Despite the contributions from an outstanding bunch of teammates — in particular forwards like Fuifui Moimoi, Nathan Cayless and Nathan Hindmarsh — Parramatta’s late momentum could largely be put down to Hayne. As the wins kept coming, the nation learned that Hayne — who had been shot at in Kings’ Cross after a big night in the 2008 pre-season, who was a Minto boy — had recently found God, and was attending the Hillsong Church. If nothing else this offered proof, if it were needed, that NRL players don’t come from a single mould. The preliminary final against the Bulldogs, which marked the retirement of the game’s great gentleman Hazem El Masri (himself an occasional fullback, and the hero of a new legion of fans), was surely the most extraordinary match in a season that could offer two or three entries to the 10 best ever played.
The fullback for the team who stopped the "Hayne Train" last Sunday is a different proposition. Queenslander Billy Slater is no less exciting than Hayne, but that’s less because he gambles than because he plays the modern fullback’s game better than anybody else, better even than the textbook prescribes. Every time he runs a kick return, Slater presents a challenge to the best defences with his capacity to read them, his sheer pace, and his elusiveness, but unlike Hayne he doesn’t rely on a preternatural stepping game. Like his team’s, Slater’s play is exciting in the precision of its execution. Slater’s self-possession in interviews matches his style as well as Hayne’s insouciance matches his.
This year, in the Storm’s preliminary final, Slater brought up his 100th try in the NRL since debuting in 2003. He’s still only 26, with a long way to go in a 5’10" body that, unlike fellow Queenslander Matt Bowen’s, seems impervious to injury. He’s nothing if not modest: his performance on Sunday earned him the Clive Churchill Medal for the man of the match in the grand final (named after South Sydney’s greatest fullback), but he insisted in his speech that his teammate Cooper Cronk deserved it more. There’s every reason to think he and his team will have more of these to share around.
By the end of Sunday’s game, thanks to players like Hayne and Slater, the NRL’s darkest hour seemed to have given way to the beginnings of a golden age. With the old Sydney teams back in contention, with the sight of Parramatta — now at Sydney’s geographical heart — filling the stadium with all its diversity, with a State of Origin series completed that displayed the greatest Queensland backline at least since the days of Langer, Lewis, Miles and Meninga, and perhaps ever, rugby league seemed in rude health. (The icing on the cake was that the league grand final out-rated the AFL’s by some margin.)

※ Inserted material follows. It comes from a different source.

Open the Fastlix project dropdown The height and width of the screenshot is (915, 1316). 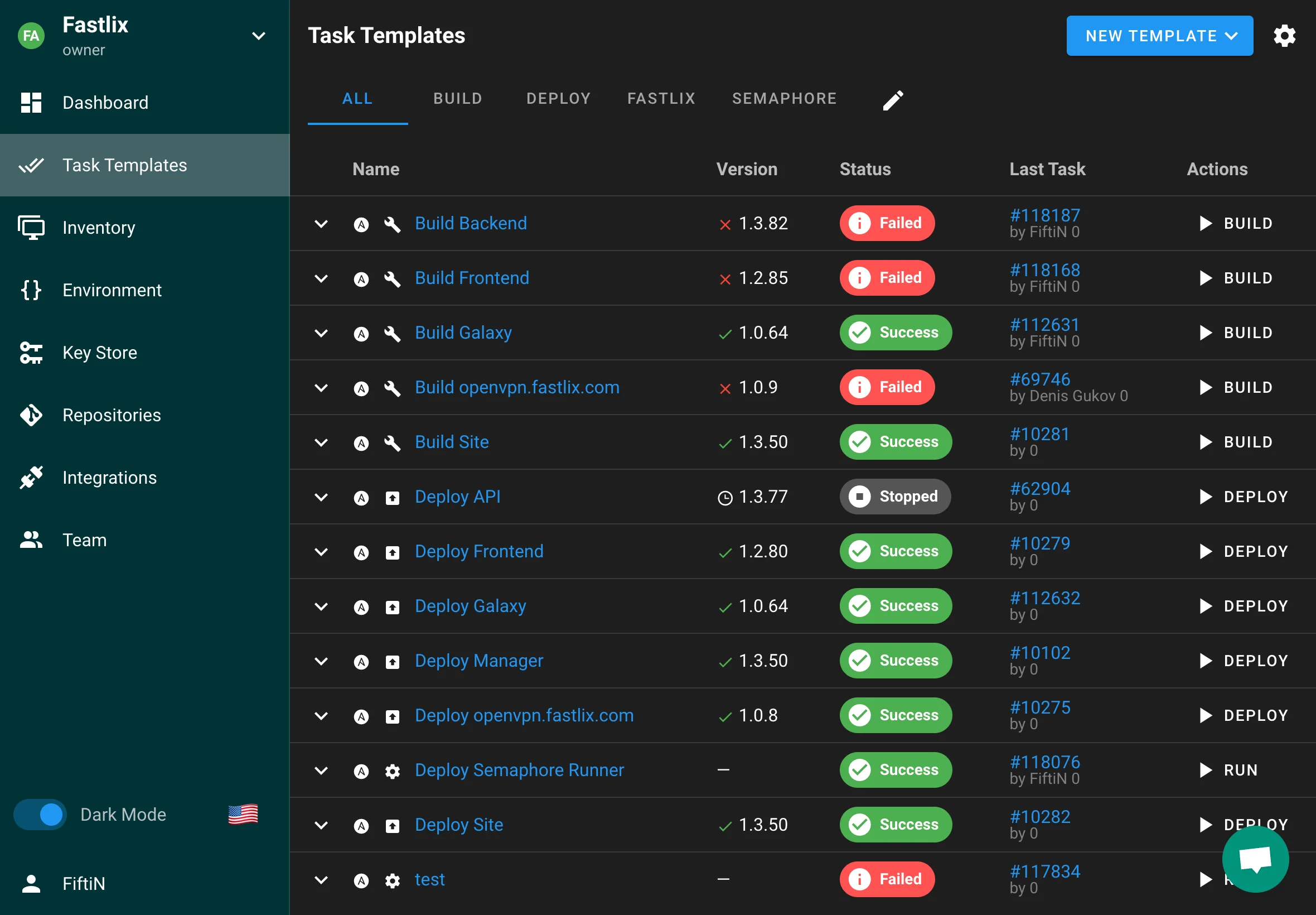tap(258, 36)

News this morning that the NRL is openly considering resolving its complicated governance with an independent commission should be welcome (even if one blanches at the Daily Telegraph‘s revelation that John Howard is being considered as its chair). It offers a chance of useful steps to solve the problem of player behaviour by taking the responsibility for player discipline away from the clubs they play for. Some may be a little nostalgic for the reign of the old governing bodies, which grew out of community-based efforts, but the quid pro quo appears to be the exit of News Limited from the game’s governance. In any case, these are more positive signs of change.
Meanwhile on the field, with the fullbacks in charge, the qualities the game has always been noted for — strength, power, speed and athleticism — are united again in their beauty. And with Sydney’s heart beating in time with that of the one-team towns, the future looks bright.